Sven Sundkvist caught up with him, beside him.
"You knew everything, Erik. But you chose to say nothing. And contributed to the disappearance of someone associated with a murder. You manipulated police authority records and the national courts administration database. You placed-"
"Are you threatening me?"
Erik Wilson had stopped, red face, shoulders up.
He was showing something that was more than just nothing. "Are you, Sundkvist? Threatening me?"
"What do you think?"
"What do I think? You've tried to convince me by showing me evidence and tried to get me to feel something by showing me pictures of death. And now you're trying to threaten me with some kind of goddamn investigation? Sundkvist, you've used all the chapters in the interview book. What do I think? You're insulting me."
He continued on down the small step, past the table with four older men who were looking for their glasses and studying the menu and the empty serving carts and the two green climbers on a white wall.
One last look.
He stopped.
"But… the truth is that I don't like people who burn my best informant when I'm not there."
He looked at Sven Sundkvist.
"So… yes, that recording. The meeting you're talking about. It did happen. What you heard is genuine. Every single word."
Ewert Grens should perhaps have laughed. At least felt whatever it was that sometimes bubbles up in your belly, a delight that can't be heard.
The recording was genuine.
The meeting had taken place.
Sven had called from a restaurant in the center of Jacksonville as he watched Wilson walk to his car and start the journey back to south Georgia, after he had confirmed it all.

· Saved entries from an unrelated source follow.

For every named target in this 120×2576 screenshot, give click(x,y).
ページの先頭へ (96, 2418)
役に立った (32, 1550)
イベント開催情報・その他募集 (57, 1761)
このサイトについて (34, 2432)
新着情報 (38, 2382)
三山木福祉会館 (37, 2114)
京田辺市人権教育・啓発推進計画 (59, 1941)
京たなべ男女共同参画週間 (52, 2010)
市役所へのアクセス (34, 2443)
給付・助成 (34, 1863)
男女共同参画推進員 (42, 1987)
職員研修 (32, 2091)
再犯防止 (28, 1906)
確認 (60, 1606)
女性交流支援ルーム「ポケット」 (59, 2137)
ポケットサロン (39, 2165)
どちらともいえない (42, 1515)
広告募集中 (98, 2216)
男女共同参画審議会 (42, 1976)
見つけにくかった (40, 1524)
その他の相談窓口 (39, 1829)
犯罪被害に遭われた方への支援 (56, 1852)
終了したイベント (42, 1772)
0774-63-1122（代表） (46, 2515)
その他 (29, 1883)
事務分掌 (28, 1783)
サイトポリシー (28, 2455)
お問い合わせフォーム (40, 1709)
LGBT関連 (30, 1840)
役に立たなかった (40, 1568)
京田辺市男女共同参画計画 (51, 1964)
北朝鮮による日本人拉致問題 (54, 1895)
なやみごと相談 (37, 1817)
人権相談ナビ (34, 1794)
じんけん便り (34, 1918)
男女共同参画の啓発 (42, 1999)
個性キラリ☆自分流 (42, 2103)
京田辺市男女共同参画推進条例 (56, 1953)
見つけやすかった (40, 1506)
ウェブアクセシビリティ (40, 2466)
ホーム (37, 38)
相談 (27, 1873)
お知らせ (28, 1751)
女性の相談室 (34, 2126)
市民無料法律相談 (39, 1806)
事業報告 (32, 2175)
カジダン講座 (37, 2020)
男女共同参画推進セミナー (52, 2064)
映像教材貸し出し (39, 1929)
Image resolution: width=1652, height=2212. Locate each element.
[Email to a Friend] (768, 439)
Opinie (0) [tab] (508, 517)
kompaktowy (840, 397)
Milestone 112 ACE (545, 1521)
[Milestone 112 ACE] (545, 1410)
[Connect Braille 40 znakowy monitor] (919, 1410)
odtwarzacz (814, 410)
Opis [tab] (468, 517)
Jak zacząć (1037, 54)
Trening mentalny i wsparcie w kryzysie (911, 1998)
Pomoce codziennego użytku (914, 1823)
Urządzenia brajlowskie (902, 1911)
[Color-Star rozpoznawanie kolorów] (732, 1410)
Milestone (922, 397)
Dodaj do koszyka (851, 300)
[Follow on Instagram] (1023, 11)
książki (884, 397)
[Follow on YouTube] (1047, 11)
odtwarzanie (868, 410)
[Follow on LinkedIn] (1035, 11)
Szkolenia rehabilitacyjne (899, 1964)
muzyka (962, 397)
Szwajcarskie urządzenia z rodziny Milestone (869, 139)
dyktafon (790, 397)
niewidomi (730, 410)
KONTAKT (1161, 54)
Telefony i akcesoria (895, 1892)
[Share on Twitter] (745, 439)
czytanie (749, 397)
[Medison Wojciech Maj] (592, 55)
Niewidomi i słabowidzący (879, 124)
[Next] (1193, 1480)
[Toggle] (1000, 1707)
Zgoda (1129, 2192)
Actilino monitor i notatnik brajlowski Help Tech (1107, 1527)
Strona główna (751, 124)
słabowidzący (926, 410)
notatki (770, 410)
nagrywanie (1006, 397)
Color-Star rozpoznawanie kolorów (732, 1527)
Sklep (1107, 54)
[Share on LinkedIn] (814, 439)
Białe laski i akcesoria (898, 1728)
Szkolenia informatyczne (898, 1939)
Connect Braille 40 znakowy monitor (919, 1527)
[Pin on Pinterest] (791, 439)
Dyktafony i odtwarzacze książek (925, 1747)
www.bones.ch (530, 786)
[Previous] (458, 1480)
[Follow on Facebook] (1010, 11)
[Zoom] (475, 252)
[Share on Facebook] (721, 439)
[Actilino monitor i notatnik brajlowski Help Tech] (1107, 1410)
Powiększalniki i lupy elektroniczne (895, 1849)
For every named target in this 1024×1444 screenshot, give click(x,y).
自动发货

Grens didn't laugh. He had emptied himself that morning in a cage on a roof. He had screamed until the rage was released and let him sleep on a sofa. So now there was a space to be filled.
But not with more anger, that was no longer enough.
Not with satisfaction, even though he knew he was so close.
But hate.
Hoffmann had been burned. But survived. And taken hostages in order to continue surviving.
I carried out a legitimate murder.
Ewert Grens phoned a person he loathed for the second time. "I need your help again."
"Okay.”
"Can you come to my apartment tonight?"
"Your flat?"
"Corner of Odengatan and Sveavägen."
"Why?"
"As I said. I need your help."
Lars Ågestam scoffed.
"You want me to meet you? After work? Why should I want to do that?
After all… I'm not… now how did you put it… your
buddy."
The secret intelligence report that was also on the laptop, but so fresh that it was in another file.
The one I didn't show you last night.
The one that I'm going to show you because I have no intention of carrying someone else's guilt.
"It's not social, it's work. Västmannagatan 79. The preliminary investigation you just scaled down."
"You're welcome to come to the Regional Public Prosecution Office tomorrow during the day."
"You can open it again. As I know what
actually
happened. But I need your help one more time, Ågestam. Tomorrow morning is too late. That is when the head of the Government Offices security realizes that something is missing and passes on that information. When the wrong people then have time to adapt their versions, manipulate the evidence, change reality yet again."
Grens coughed extensively close to the mouthpiece, as if he was uncertain as to how to continue.
"And I apologize. For that. I was perhaps… well, you know." "No, what?"
"Damn it, Ågestam!"
"What?"
"I was perhaps… I may have been a bit… churlish, a bit… well, unnecessarily harsh."
Lars Ågestam walked down the seven flights of stairs in the offices at Kungsbron. A pleasant evening, warm, he longed for heat, as he always did after eight months of bitter wind and unpredictable snow. He turned around, looked at the windows of the Regional Public Prosecution Office, all dark. Two late phone calls had been longer than he expected: one phone call home-he had explained that he had to stay late and several times promised that he would wash the glasses from last night which still smelled of alcohol before he went to bed-then one call with Sven Sundkvist. He had gotten hold of him somewhere that sounded like an airport. He had wanted more information about the part of the investigation that involved Poland and their trip there to a now defunct amphetamine factory.